(Collection entries)
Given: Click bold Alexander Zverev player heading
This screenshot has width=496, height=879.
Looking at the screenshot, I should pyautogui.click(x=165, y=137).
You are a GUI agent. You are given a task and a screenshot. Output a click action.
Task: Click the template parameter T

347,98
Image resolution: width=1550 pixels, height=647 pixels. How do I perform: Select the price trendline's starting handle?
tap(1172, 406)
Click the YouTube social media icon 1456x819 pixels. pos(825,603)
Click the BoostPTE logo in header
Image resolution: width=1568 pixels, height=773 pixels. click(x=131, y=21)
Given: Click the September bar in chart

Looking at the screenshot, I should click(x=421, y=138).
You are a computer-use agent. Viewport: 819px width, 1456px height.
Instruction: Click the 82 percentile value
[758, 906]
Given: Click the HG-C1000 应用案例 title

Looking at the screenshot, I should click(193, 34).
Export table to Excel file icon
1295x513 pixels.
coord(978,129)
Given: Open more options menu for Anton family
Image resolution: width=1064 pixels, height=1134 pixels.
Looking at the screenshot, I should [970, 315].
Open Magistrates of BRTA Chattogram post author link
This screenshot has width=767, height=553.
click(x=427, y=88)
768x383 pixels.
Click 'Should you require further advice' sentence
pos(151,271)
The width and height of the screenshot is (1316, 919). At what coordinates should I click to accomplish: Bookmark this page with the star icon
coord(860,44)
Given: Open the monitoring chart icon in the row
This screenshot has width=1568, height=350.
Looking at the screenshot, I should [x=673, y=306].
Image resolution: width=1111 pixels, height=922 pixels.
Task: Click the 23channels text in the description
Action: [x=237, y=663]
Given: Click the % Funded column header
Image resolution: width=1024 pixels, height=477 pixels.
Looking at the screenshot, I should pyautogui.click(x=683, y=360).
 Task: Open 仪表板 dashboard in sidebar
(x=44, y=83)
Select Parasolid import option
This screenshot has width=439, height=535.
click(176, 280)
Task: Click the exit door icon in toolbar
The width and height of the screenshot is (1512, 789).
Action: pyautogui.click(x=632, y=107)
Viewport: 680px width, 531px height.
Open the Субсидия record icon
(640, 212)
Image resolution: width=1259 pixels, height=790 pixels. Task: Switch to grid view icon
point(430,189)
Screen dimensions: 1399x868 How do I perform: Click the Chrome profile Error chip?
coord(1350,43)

• Task directions:
How many of the lines above include the string "Viewport"? Only the number should be written.

• Worked solution:
2